EXERCISES:
1: Please rewrite the passage on the amended bylaws, everything from "The Company is" down to "direct registration program.", changing "direct registration program" to "book-entry registration program".
2: Copy out the records word for word, everything from the line containing "Common road label?" down to the line containing "click(x=270, y=499)", with both of those lines included.
— BEGIN SOURCE DOCUMENT —
On September 24, 2007, the Board of Directors of First Franklin Corporation (the “Company”) adopted Amended and Restated Bylaws of the Company (the “Amended Bylaws”). The adoption of the Amended Bylaws did not require stockholder approval and the Amended Bylaws were effective September 24, 2007. Specifically, the Board amended Article VI, Sections 1, 3 and 4 of the Company’s Bylaws to expressly permit the issuance of certificated and uncertificated shares of stock and to facilitate the transfer of uncertificated shares.
The Company is listed on The NASDAQ Stock Market, LLC (“NASDAQ”), which requires that all listed securities be eligible to participate in a “direct registration program” on or after January 1, 2008. The Amended Bylaws specifically allow the Company to issue, record and transfer shares without the issuance of a physical certificate, making the Company eligible to participate in a direct registration program.
— END SOURCE DOCUMENT —
— BEGIN TASK DATA —
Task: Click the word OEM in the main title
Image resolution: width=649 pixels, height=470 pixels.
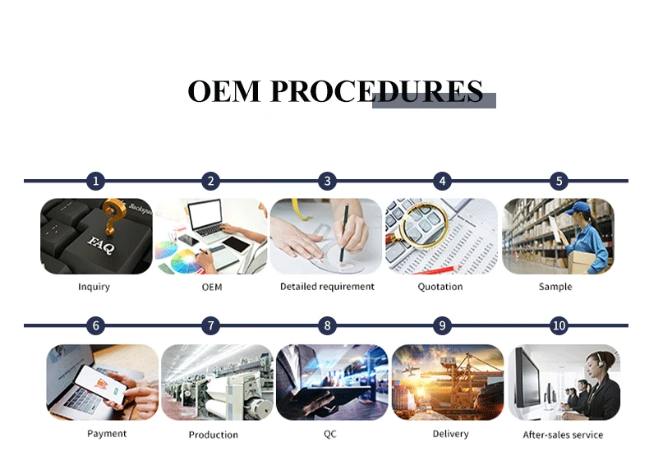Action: point(224,91)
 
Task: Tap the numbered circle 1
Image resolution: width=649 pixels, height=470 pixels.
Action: point(96,181)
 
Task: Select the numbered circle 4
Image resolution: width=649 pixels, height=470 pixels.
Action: point(443,181)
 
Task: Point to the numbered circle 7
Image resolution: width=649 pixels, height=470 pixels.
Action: point(212,326)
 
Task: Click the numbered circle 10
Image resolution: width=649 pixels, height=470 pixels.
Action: point(559,326)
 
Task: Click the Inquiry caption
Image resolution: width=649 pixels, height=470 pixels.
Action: point(94,287)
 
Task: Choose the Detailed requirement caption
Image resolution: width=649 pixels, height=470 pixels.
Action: point(327,287)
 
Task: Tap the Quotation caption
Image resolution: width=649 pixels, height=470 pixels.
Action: point(440,287)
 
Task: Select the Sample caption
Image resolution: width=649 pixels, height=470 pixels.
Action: point(555,287)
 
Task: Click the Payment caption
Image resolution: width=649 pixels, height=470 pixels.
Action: point(107,433)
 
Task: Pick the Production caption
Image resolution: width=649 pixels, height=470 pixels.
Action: point(213,435)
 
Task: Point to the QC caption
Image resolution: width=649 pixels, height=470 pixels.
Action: point(329,434)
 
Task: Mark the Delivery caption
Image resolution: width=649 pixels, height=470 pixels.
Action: point(450,433)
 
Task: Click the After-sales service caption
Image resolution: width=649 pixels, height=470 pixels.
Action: point(563,435)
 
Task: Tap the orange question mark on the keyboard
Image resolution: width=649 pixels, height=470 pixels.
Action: point(113,220)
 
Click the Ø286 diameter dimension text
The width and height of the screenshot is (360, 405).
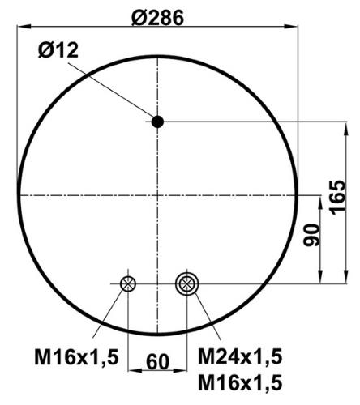(157, 18)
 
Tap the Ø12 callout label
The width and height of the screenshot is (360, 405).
(58, 50)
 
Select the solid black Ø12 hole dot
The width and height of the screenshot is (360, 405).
(157, 122)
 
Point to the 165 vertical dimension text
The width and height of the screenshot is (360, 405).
(337, 197)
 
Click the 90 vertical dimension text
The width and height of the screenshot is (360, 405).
(311, 235)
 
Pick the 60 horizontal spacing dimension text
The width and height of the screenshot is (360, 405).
(158, 362)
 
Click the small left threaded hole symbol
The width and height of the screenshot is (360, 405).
(128, 284)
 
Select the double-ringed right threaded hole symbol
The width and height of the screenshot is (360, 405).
(187, 284)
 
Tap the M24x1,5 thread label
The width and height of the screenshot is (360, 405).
(240, 356)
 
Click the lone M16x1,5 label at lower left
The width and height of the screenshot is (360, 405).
(76, 357)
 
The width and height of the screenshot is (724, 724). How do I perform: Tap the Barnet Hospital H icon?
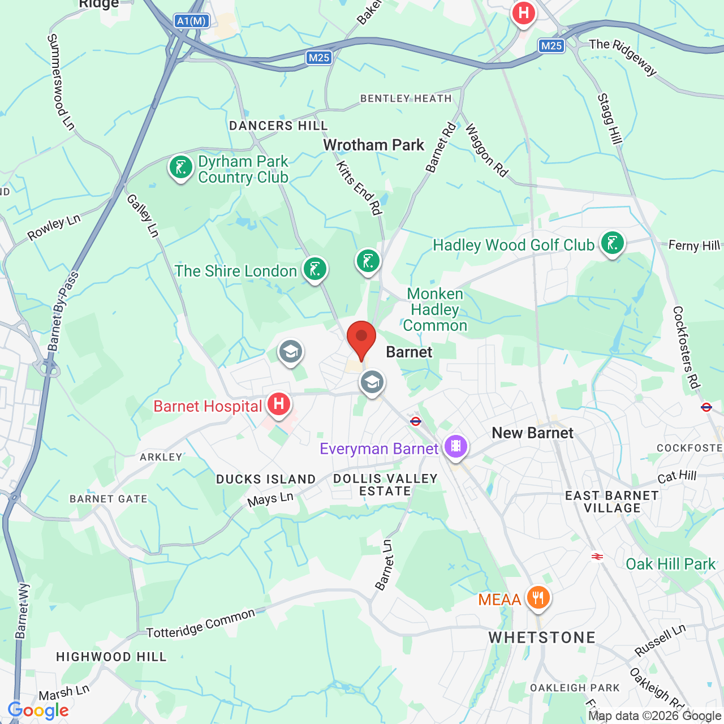click(x=278, y=404)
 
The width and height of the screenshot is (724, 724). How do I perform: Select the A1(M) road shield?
click(x=192, y=21)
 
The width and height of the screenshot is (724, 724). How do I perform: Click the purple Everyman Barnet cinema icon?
click(x=456, y=446)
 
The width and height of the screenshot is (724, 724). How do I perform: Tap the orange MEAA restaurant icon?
click(x=538, y=597)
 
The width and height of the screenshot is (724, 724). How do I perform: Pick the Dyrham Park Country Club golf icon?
click(x=181, y=168)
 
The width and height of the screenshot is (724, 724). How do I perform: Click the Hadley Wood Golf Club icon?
click(x=612, y=244)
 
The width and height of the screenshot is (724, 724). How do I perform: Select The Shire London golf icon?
click(x=315, y=269)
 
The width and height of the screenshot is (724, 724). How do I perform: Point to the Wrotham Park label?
click(x=373, y=145)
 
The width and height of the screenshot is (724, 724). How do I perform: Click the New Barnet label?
click(x=532, y=433)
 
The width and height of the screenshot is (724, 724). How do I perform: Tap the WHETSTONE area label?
click(x=542, y=637)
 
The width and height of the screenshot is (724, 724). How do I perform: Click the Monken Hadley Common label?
click(x=435, y=309)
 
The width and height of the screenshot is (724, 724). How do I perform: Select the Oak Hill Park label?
click(x=670, y=564)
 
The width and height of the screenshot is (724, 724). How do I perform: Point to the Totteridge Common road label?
click(x=201, y=623)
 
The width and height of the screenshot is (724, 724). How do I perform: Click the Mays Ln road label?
click(x=270, y=499)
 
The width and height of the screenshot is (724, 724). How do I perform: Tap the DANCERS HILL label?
click(x=278, y=126)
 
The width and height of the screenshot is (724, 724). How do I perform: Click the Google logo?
click(x=38, y=710)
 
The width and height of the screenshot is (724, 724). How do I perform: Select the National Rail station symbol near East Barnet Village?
click(x=597, y=557)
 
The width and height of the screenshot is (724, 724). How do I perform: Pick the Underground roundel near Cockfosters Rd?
click(x=706, y=407)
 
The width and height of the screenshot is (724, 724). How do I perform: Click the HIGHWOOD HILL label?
— END TASK DATA —
RESULTS BY TASK:
1:
The Company is listed on The NASDAQ Stock Market, LLC (“NASDAQ”), which requires that all listed securities be eligible to participate in a “book-entry registration program” on or after January 1, 2008. The Amended Bylaws specifically allow the Company to issue, record and transfer shares without the issuance of a physical certificate, making the Company eligible to participate in a book-entry registration program.

2:
The width and height of the screenshot is (724, 724). How do I perform: Point to the Totteridge Common road label?
click(x=201, y=623)
 
The width and height of the screenshot is (724, 724). How do I perform: Click the Mays Ln road label?
click(x=270, y=499)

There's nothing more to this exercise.